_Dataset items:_
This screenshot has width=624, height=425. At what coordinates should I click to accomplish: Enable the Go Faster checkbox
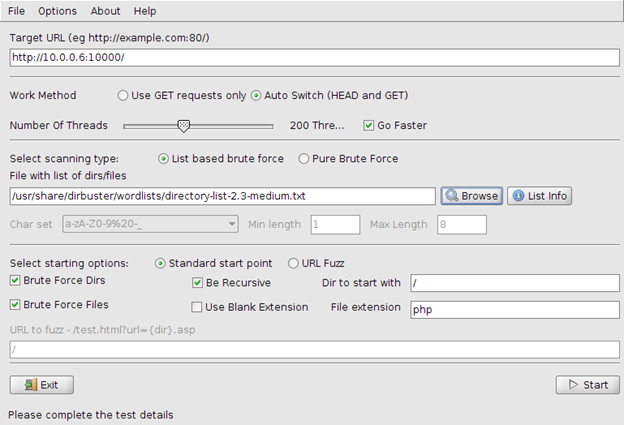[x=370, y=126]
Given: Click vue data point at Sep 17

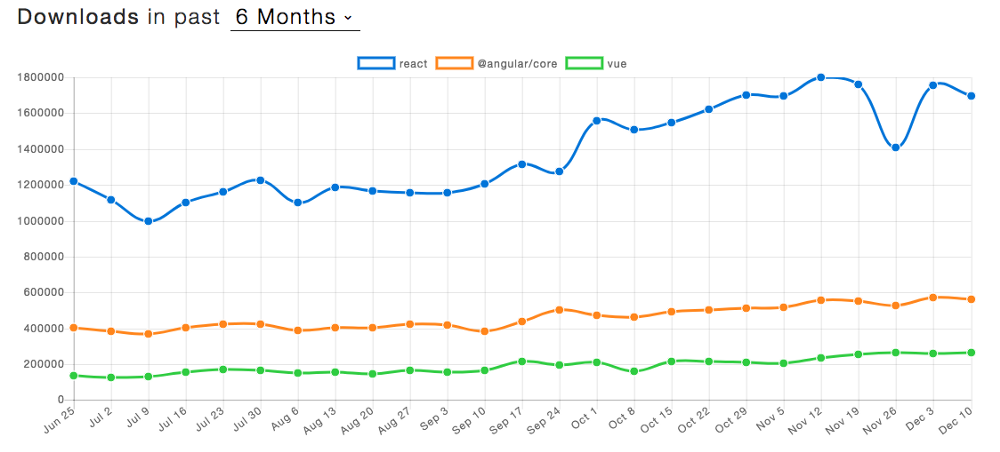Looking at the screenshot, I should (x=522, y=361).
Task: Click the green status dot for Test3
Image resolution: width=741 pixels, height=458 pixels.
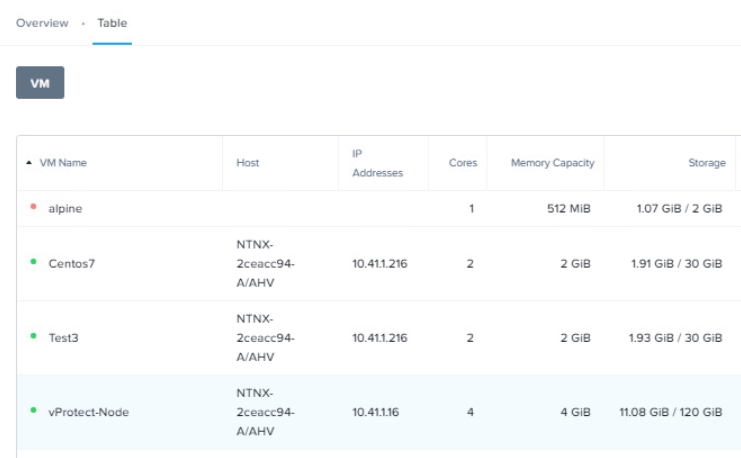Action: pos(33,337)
==
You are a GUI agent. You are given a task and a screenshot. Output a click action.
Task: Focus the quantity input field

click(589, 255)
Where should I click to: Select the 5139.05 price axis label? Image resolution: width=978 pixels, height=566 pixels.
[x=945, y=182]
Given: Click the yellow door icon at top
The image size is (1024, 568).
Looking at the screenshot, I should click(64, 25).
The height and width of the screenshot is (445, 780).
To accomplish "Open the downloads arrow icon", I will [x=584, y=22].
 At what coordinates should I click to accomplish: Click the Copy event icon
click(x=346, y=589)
--
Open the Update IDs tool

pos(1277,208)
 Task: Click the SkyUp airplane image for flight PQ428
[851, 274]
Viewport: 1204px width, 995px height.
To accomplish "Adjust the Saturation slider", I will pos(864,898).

_EXERCISE:_ Return every line from the entries above that includes the word "will".

_WRITTEN RESPONSE:_
To accomplish "Open the downloads arrow icon", I will [x=584, y=22].
To accomplish "Adjust the Saturation slider", I will pos(864,898).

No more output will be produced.